Josh: Yeah. It's DMT from the chacruna leaves and it's an MAOI from the caapi vine and they're brewed together and introduced orally, allows the DMT to bypass the blood brain barrier and you basically have a deep hallucinogenic experience for about five to six hours.
Geoff: Usually, there's some tradition.
Josh: When it's done the right way, there's tradition ceremony. There are people who buy ayahuasca off the internet and do it in their room. I would not recommend that at all.
Geoff: You were just like the standard stuff isn't working for me. I'm going to hop Brazil and do some drugs.
Josh: Peru. Come on, don't be ridiculous, Brazil? Basically, I looked at my life and I said no one that I know in my life right now I feel actually knows what's happening to me. Everyone I've talked to, I can look at them in the eye and know that they are completely dumbfounded by what I'm going through and they can only offer their best. I appreciate them but what I'm going through is something new and it's something different than I've ever learned before. I realized that at that point in time that it was something new.
It was a new experience aside from all of my conditioned beliefs and thoughts. I had fork in the road.
On one end was these medications and eventual probably an institution and probably a hundred extra pounds on my body and the other route was to die or to go crazy trying to figure out the root of this illness. In those moments, in those weeks before making that decision, I learned about ayahuasca.
Geoff: Through a friend, through online?
Josh: Online, natural depression remedies, etc.
Geoff: You are just searching. You're figuring out you're like self-teaching at this point.
Geoff: You're like, "The docs aren't working. They're wasting my time, giving [inaudible 00:39:49] on pharmaceuticals." Any other routes here?
Josh: I flew to Peru. Ayahuasca is in the four surrounding the Amazon; Brazil, Colombia, Peru, and Ecuador. I flew to Peru and I did one ceremony. I was supposed to do seven and I literally had such a bad experience. I was not ready for it. I was in such bad shape. My physical body was filthy with toxicity, with remnants of pharmaceutical drugs and I had the hard trip from hell which could be the whole episode if we wanted it to be.
Geoff: Is this like three months after the initial onset, six months in?
Josh: This was May 2014, so this is seven months after the initial onset.
Geoff: Seven months of just being in hell and trying everything, nothing working.
Josh: Every day was torture and I guess I skipped that part. Just to let you understand every day was pure utter torture.
Geoff: You kind of roll?
Josh: I trained.

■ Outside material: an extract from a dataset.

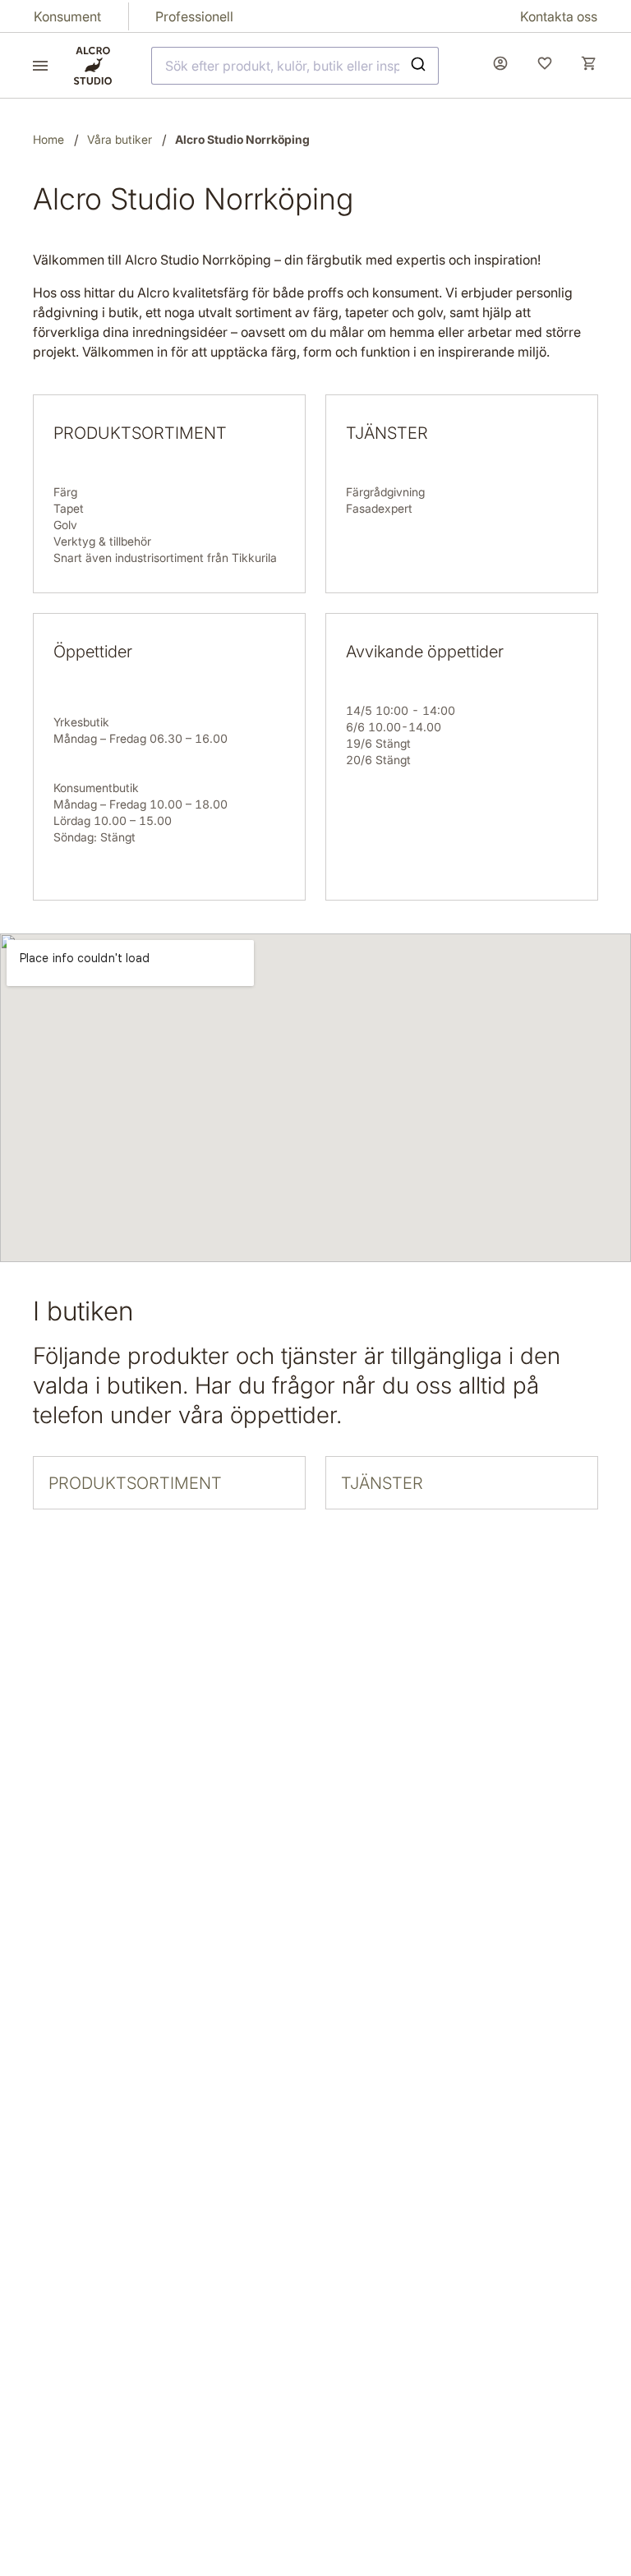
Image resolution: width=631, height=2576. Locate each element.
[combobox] (295, 66)
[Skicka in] (420, 66)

I trained as a coping mechanism and it was a desperate coping mechanism for me.
Geoff: You're still physically pretty decent shape. It wasn't just like you got fat for seven months?
Geoff: You were trying like coping to survive as much as you could.
Geoff: You're in fairly good shape and you're now in Peru and the first ayahuasca ceremony, you are not good.
Josh: Yeah. Just a brutal hellish, nightmarish experience, a lot of throwing up and a lot of torturous thoughts and I was petrified and I flew home the next day and I went straight into a mental hospital actually. I went straight into a mental hospital in New Jersey. The good thing we can laugh at it now.
Geoff: It's pretty wild to be like, "Okay, I just came back home from a crazy ayahuasca trip. I'm certifiably insane now. I'm checking myself in."
Josh: That's what happened.
Geoff: You were at that level.
Josh: Again, ayahuasca was this foreign thing so now I went from foreign thing here in New Jersey to foreign thing here in the jungle and now I'm back home and I have to tell them this foreign thing that I did. There is so many hooks to latch on to as far as what could be wrong with me because they're like, "Oh, that ayahuasca stuff. You're fucked for life." Everywhere I went in my mind was just torture. I'm screwed. I irreversibly damaged my brain with this tribal drug.
I woke up the next day in the hospital after three days of not sleeping because of the ayahuasca, I couldn't sleep, and actually I almost brought the plane down. I was in the back of the plane literally in full convulsions, panic attacks, crying. I couldn't make it home. I literally couldn't make it home. I was in so much agony, mental anguish. I literally had to make an announcement on the airplane for benzodiazepina which is benzos in Spanish and I was in Colombian airline for whatever reason traveling through Peru. A firefighter came in the back and a Colombian nurse came and they gave me Xanax and I got escorted off the plane first.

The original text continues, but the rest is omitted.